目的观察氨基糖甙类药物庆大霉素进入小鼠肾脏和耳蜗毛细胞在时间和数量上的特点及肾功能和听功能损害情况。方法将18只6周龄的C57小鼠随机分为3组,分别为对照组（contr）、用药后1天组（d1）、用药后7天组（d7）,每组6只动物。置备完成的Texas Red标记庆大霉素（GTTR）以100mg/kg浓度腹腔注射小鼠,1次/天,通过激光共聚焦显微镜观察荧光标记庆大霉素在各组小鼠耳蜗毛细胞和肾脏组织积蓄情况,采用Image-Pro Plus软件测算标本荧光强度值,并进一步估算各标本庆大霉素摄取情况。同时,通过生化检测和听力检测,观察用药后小鼠肾功能和听功能损害情况。结果小鼠标本荧光强度（OD）值测算结果：用药后1天,小鼠肾脏组织中庆大霉素即达到了高水平,P〈0.01;与此同时,小鼠耳蜗毛细胞内虽然检测到明显的红色荧光,但是其OD值要明显低于肾脏组织。用药后7天,肾脏组织和耳蜗毛细胞的OD值均比对照组有极为显著的升高（P〈0.01）。对小鼠肾功能和听力的检测显示,用药后1天小鼠血液中BUN和Scr水平即有明显升高,表明此时肾功能已受到损害;而用药后1天小鼠ABR阈值和对照组相比却未见显著升高（P〉0.05）,表明此时听力损害尚未显现。在用药后7天,小鼠BUN、Scr和ABR阈值水平和对照组相比均有显著改变（P〈0.01）。
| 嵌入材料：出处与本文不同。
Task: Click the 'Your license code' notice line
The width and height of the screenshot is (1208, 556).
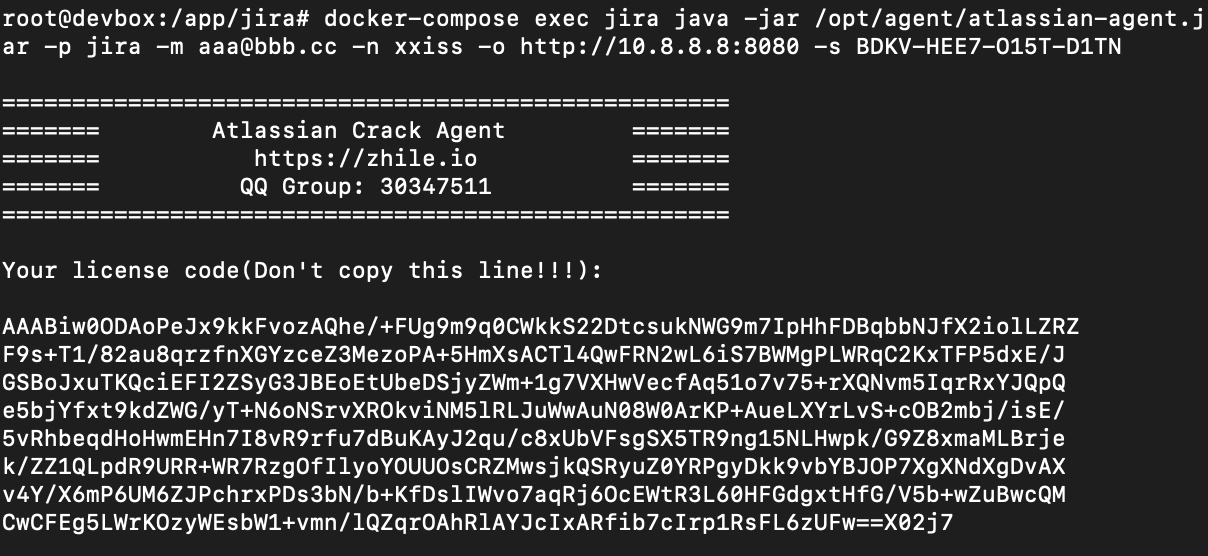Action: pyautogui.click(x=302, y=271)
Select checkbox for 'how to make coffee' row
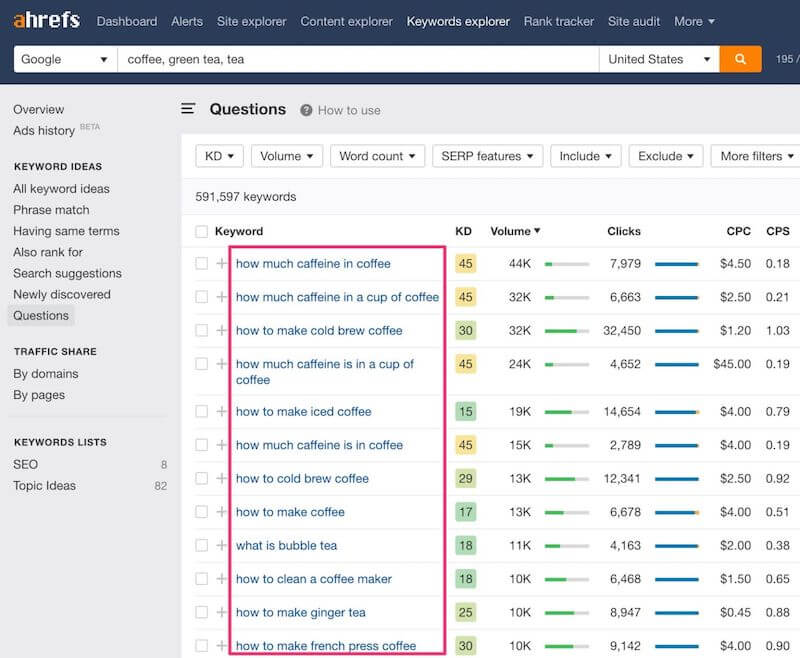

结论和肾功能损害相比,庆大霉素对小鼠听觉损害具有时间上的滞后效应,而这种时间上的延迟反应为听力损害的临床干预提供了可能。

英文摘要：

Objective To explore time and quantity properties of Texas Red labeling gentamicin entry into renal tissue and cochlear hair cells in mice,as well as secondary renal injury and hearing loss.Methods 18 adult C57 mice（6wks old） were randomly divided into three groups.Two groups received daily intraperitoneal injection of gentamicin labeled with Texas Red at 100 mg/kg for 1 and 7days,respectively.The third group only received the same volume of0.9% saline for control.Laser confocal observations combined with Image-Pro Plus software were employed to estimate time and quantity of uptake gentamicin in both renal tissue and cochlear hair cells.Further,BUN,Scr,and auditory brainstem responses（ABR） threshold were examined to estimate the functional state of kidney and cochlea after gentamicin exposure.Results Significant increase of OD value at d1 was found in renal tissue compared with that of control（P〈0.01）;Significant,but lower increase of OD value at d1 was identified in cochlear hair cells compared with control（P〈0.05）;Similar remarkable enhancement of OD were found at d7 in both renal tissue and cochlear hair cells.Moreover,significant increase of BUN and Scr were detected at d1（P〈0.05）,however,no significant ABR（click） threshold elevation was found at d1 after treatment（P〈0.05）.Dramatic increases of BUN,Scr,and ABR threshold have been found at d7 compared with controls（P0.01）.Conclusions Aminoglycoside induced hearing impairment showed delay reaction compared with aminoglycoside induced rapid injury in renal tissue.The time delay may provide a possibility of clinical invention for aminoglycoside induced hearing loss.